▸ **Supplied information**:
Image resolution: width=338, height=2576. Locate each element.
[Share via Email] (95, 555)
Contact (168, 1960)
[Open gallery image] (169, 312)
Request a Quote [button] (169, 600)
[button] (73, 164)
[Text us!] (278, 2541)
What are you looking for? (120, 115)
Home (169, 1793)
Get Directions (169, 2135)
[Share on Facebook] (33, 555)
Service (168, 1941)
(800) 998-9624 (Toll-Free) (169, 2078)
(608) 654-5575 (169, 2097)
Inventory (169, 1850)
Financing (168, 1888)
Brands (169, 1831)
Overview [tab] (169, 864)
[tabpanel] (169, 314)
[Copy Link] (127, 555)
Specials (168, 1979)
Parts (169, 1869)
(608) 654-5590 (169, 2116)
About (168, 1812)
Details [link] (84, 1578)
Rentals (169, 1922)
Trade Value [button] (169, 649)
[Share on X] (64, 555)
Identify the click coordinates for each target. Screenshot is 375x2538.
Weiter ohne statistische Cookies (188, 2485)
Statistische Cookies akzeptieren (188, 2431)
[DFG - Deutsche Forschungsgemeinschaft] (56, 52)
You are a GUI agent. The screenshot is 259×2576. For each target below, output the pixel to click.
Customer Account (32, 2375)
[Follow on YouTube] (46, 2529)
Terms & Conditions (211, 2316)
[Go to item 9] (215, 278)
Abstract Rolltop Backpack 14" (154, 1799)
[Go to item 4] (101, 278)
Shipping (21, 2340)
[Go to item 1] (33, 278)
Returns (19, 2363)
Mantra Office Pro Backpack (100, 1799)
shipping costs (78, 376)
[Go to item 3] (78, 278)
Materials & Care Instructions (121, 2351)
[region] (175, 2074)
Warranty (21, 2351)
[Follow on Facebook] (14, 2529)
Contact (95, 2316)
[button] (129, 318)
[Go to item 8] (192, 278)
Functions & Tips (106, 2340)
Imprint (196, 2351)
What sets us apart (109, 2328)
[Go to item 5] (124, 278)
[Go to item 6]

▸ **Exercise requirements**:
Every record, from top to bottom, must be transcribed exactly.

▸ **Answer to the exercise**:
Image resolution: width=338, height=2576. Locate each element.
[Share via Email] (95, 555)
Contact (168, 1960)
[Open gallery image] (169, 312)
Request a Quote [button] (169, 600)
[button] (73, 164)
[Text us!] (278, 2541)
What are you looking for? (120, 115)
Home (169, 1793)
Get Directions (169, 2135)
[Share on Facebook] (33, 555)
Service (168, 1941)
(800) 998-9624 (Toll-Free) (169, 2078)
(608) 654-5575 (169, 2097)
Inventory (169, 1850)
Financing (168, 1888)
Brands (169, 1831)
Overview [tab] (169, 864)
[tabpanel] (169, 314)
[Copy Link] (127, 555)
Specials (168, 1979)
Parts (169, 1869)
(608) 654-5590 (169, 2116)
About (168, 1812)
Details [link] (84, 1578)
Rentals (169, 1922)
Trade Value [button] (169, 649)
[Share on X] (64, 555)
Identify the click coordinates for each target. Screenshot is 375x2538.
Weiter ohne statistische Cookies (188, 2485)
Statistische Cookies akzeptieren (188, 2431)
[DFG - Deutsche Forschungsgemeinschaft] (56, 52)
You are a GUI agent. The screenshot is 259×2576. For each target below, output the pixel to click.
Customer Account (32, 2375)
[Follow on YouTube] (46, 2529)
Terms & Conditions (211, 2316)
[Go to item 9] (215, 278)
Abstract Rolltop Backpack 14" (154, 1799)
[Go to item 4] (101, 278)
Shipping (21, 2340)
[Go to item 1] (33, 278)
Returns (19, 2363)
Mantra Office Pro Backpack (100, 1799)
shipping costs (78, 376)
[Go to item 3] (78, 278)
Materials & Care Instructions (121, 2351)
[region] (175, 2074)
Warranty (21, 2351)
[Follow on Facebook] (14, 2529)
Contact (95, 2316)
[button] (129, 318)
[Go to item 8] (192, 278)
Functions & Tips (106, 2340)
Imprint (196, 2351)
What sets us apart (109, 2328)
[Go to item 5] (124, 278)
[Go to item 6]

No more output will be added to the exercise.